Wer diesen Artikel nicht im Stehen liest, hat unmittelbar einen Alltagsbezug zu PUR-Schäumen, denn aus ihnen werden die meisten Polster in Möbeln und Matratzen hergestellt. Aber auch in der Bau- und Automobilindustrie spielen PUR-Schäume eine wichtige Rolle. PUR ist die gängige Abkürzung für Polyurethan, ein chemisches Produkt, das industriell bisher auf Erdölbasis, also unter Einsatz fossiler Rohstoffe, hergestellt wird. Lange vor dem Ukraine-Krieg und der damit verbundenen Erhöhung der Rohstoffpreise hat die Chemische Industrie die Notwendigkeit erkannt, auf eine biobasierte Produktion umzustellen. Das von der Europäischen Union mit insgesamt 14,6 Millionen € geförderte Projekt BIOMAT leistet dazu einen Beitrag. "Die Projetpartner aus acht Nationen richten mehrere Pilotanlagen ein, mit denen der einschlägigen Industrie der Zugang zur Pilotproduktion zu einem wettbewerbsfähigen Preis erleichtert wird. Außerdem bietet das Konsortium die für den Transfer benötigten Dienstleistungen an.", erklärt Prof. PhD Sergiy Grishchuk, der Leiter des Projekts an der Hochschule Kaiserslautern. Eine dieser Pilotanlagen steht seit Juli am Campus Pirmasens. Die ersten PUR-Schäume mit einem biobasierten Anteil von bis zu 70 Prozent wurden damit bereits erfolgreich hergestellt.

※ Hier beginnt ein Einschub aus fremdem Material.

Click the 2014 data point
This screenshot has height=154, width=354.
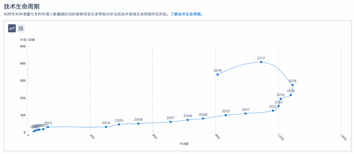[x=281, y=99]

Das Messeexponat, für das sich das Team um Grishchuk entschieden hat, ist ein Miniatursofa. Entwickelt und hergestellt hat es Laura Riehm, Doktorandin im Projekt BIOMAT. Sie betreut den Messestand mit und berichtet: "Wir stellen hier auf der Messe auch ein sehr großes Interesse an unserem Master-Studiengang Angewandte Polymerchemie fest. Die Studierenden erhalten dort über die vertieften Kenntnisse zur Polymerchemie hinaus vor allem Kompetenzen in den Zukunftsthemen Biotechnologie, Nachwachsende Rohstoffe und Nachhaltigkeitsanalyse. Durch diesen Themenmix sind unsere Absolvierenden für die Industrie richtig interessant." Mit einer Sechs müssen sich die Studierenden hier übrigens fast nie setzen. Sowohl im Master- als auch im vorgeschalteten BachelorStudiengang Angewandte Chemie sind die Studierenden meistens sehr erfolgreich. Dies ermöglichen vor allem die praxisnahe Lehre und das sehr gute Betreuungsverhältnis an dem familiären Campus.

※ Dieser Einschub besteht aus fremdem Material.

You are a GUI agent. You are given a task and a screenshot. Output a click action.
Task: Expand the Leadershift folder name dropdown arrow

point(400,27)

Auch das EU-Projekt Waste2BioComp, das das Team um Projektleiter Prof. Dr. Gregor Grun vorstellt, dreht sich rund um die nachhaltige, biobasierte Produktion in der Chemischen Industrie. Das Projekt wird mit 5,9 Millionen € gefördert. Der Anteil der Hochschule alleine liegt bei knapp 1 Million Euro. Prof. Dr. rer. nat. Jörg Sebastian ist in dem Projekt für die Nachhaltigkeitsanalyse zuständig. Er erklärt: "Neben der Entwicklung nachhaltiger Produkte und der Nachhaltigkeitsanalyse des gesamten Prozesses binden wir in diesem Projekt die biotechnologischen Kompetenzen an unserem eigenen Campus in Pirmasens stärker ein. Wir erzielen eine deutlich höhere Nachhaltigkeit unserer Produkte, indem wir Polyhydroxyalkanoate, sogenannte PHA, nicht nur chemisch herstellen, sondern auch biotechnologisch mithilfe bestimmter Bakterien." Im Projekt werden die PHA dann genutzt, um gemeinsam mit einem Industriepartner biobasierte Schuhsohlen herzustellen. Darüber hinaus können PHA beispielsweise für die Herstellung von Verpackungsmaterialien oder auch biobasierten medizinischen Masken eingesetzt werden.

Auf der nächsten Fachmesse hat das Team um die Chemie-Professoren übrigens noch mehr zu berichten: Das Projekt r-LightBioCom wurde Anfang August von der EU genehmigt und wird mit knapp 5 Millionen Euro gefördert. Das Projektziel ist es, den Leichtbau nachhaltiger, biobasiert und recycelbar zu gestalten und die Anwendung für verschiedene Branchen interessant zu machen.